Viruses repeatedly isolated from nasopharyngeal samples in each child

Consecutive sampling periods Urban areas Rural areas p
2 3 4 2 3 4
Bocavirus 24 9 2 12 4 2 0.026
Rhinovirus 8 1 0 11 1 0 0.75
RSV 3 2 0 5 0 0 0.76
Influenza virus 1 1 0 3 1 0 0.18
Parainfluenza virus 3 2 0 5 0 0 0.96
Adenovirus 1 0 0 0 0 0 0.59

The first line of the table denotes the number of consecutive sampling periods that each virus was isolated from the same child. The p values, which represent the differences in the distribution of viruses' recurrent isolation, between urban and rural areas, were calculated with Poisson regression models.

Table 3.

Concurrently isolated viruses in each child, by sampling period

Number of isolated viruses in each child 1st period 2nd period 3rd period 4th period p
2 3 2 3 2 3 2 3
Samples from urban areas 12 1 12 2 4 1 8 1 0.46
Samples from rural areas 4 1 14 6 5 0 6 3

The first line of the table denotes the number of different viruses isolated concurrently in the same child.
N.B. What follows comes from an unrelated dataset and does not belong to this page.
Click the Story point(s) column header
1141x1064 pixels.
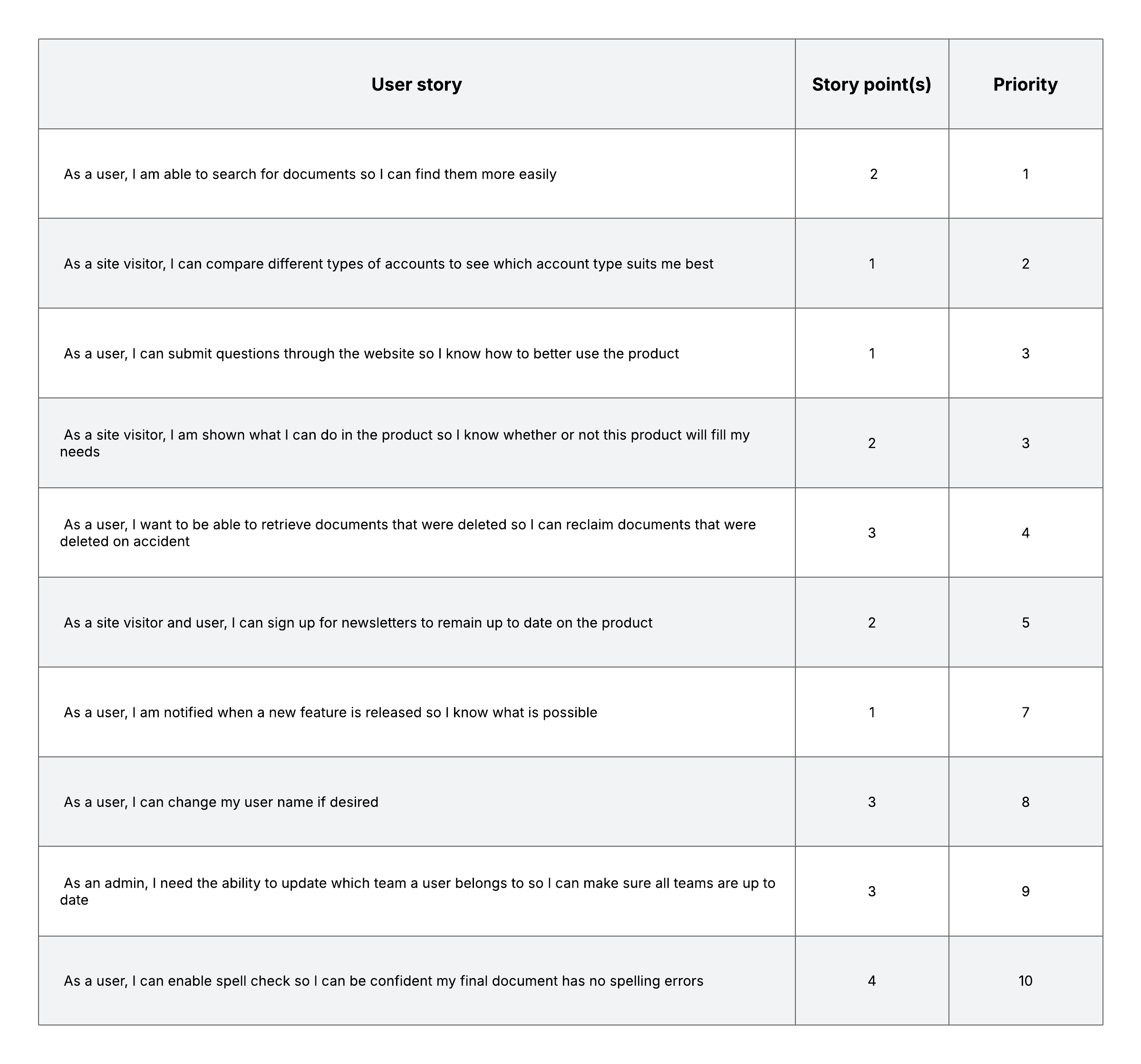coord(871,84)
The p value, which represents the comparison of distributions in the number of isolated viruses in each child per sampling period, between urban and rural areas, was calculated with Poisson regression.
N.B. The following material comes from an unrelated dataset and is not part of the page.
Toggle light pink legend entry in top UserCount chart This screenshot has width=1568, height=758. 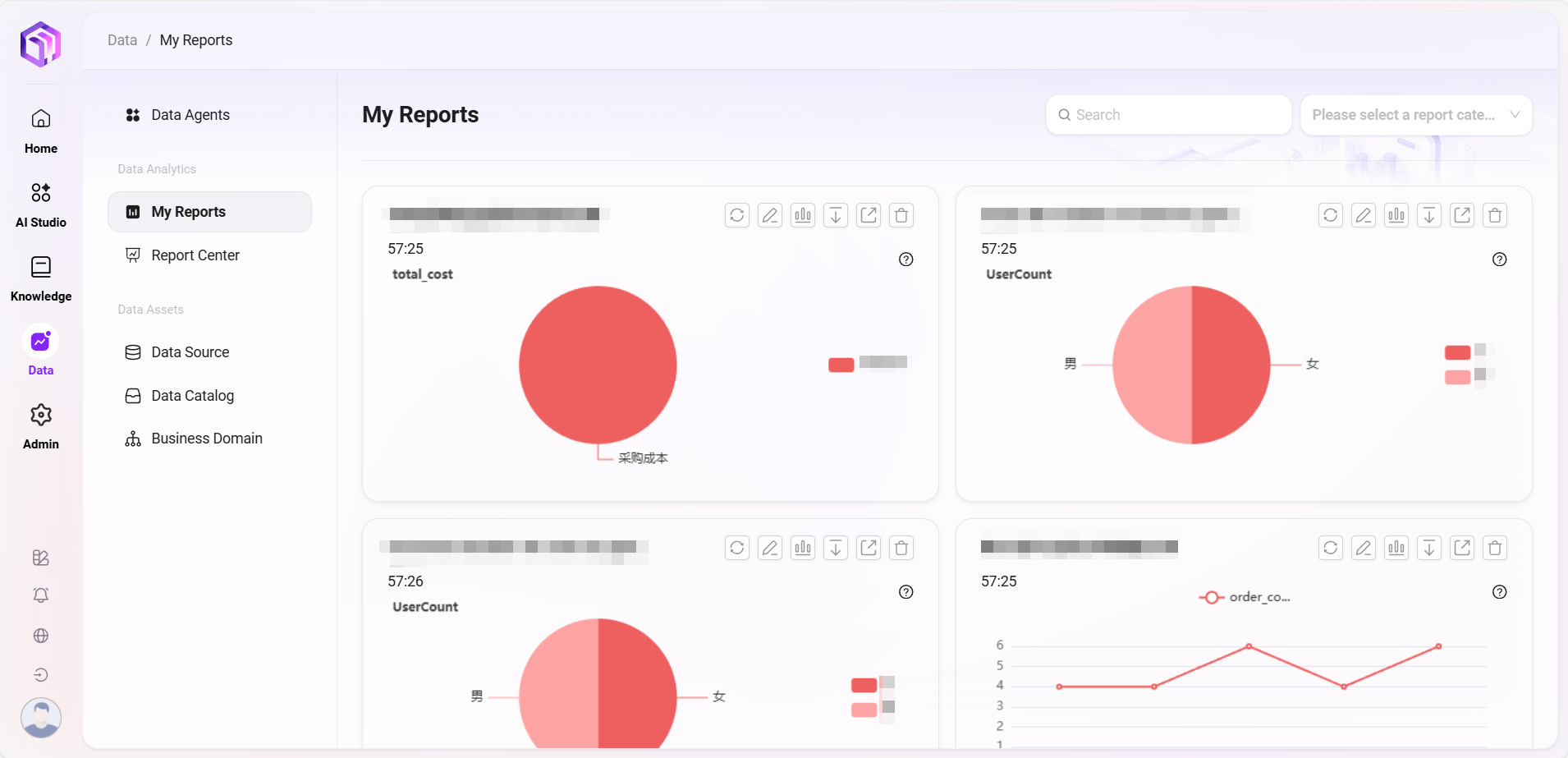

In general, there were no differences in the total number of viruses isolated in each area. This could be attributed to the same periods of sampling and to the roughly equal number of children living in rural and urban areas in both groups. The presence of viruses was not related to symptoms, as the children were generally in good health during the sampling period. The most commonly isolated virus in our study was HBoV, and it was the most prevalent in the first and third sampling periods. However, it was second to RSV and rhinovirus in the second and fourth periods, which were epidemic seasons for those two viruses 11, 12. The bocavirus was also found to be persistently present in many children, much more so than the rest of the viruses. This is consistent with previous works suggesting prolonged persistence and shedding of bocavirus from the nasopharyngeal secretions in asymptomatic children 13, 14. Living in an urban environment was found to facilitate the persistence of bocavirus and, to the best of our knowledge, this is the first time that this relation has been described. It is already known that exposure to air pollution has been linked to childhood respiratory disease and increased hospitalisation from viral causes. So the phenomenon of repeatedly detecting the bocavirus could probably be partly attributed to the higher levels of air pollution and especially to traffic‐derived particulate matter, as it has already been described for other viruses 15, 16, 17. Apart from bocavirus, the rest of the viruses were isolated in relatively small numbers. The resultant small sample sizes may have prevented our results from showing significant differences in the distributions of other viruses between urban and rural areas. In the analysis, we did not take into account the potential confounding role of indoor air pollution parameters, especially second‐hand tobacco smoking, and we consider that this was an important limitation of our study. We did not measure viral load with quantitative PCR or use antibody assays in paired sera so we were not able to study how the bocavirus, or the other viruses, declined so that we could further clarify their role as respiratory pathogens. Likewise, we could not exclude the possibility of reinfection as the cause of the repetitive detection of the bocavirus. Further limitations of our study were the absence of climatic conditions measurements and not having taken into account any preceding clinical symptoms.

Conclusion

Our findings suggest that although there were no substantive differences in the carriage of the majority of viruses in the upper airways of preschool‐aged children of two to five years of age, with respect to rural or urban residence, the urban environment could have had a promoting effect on the prolonged persistence of HBoV.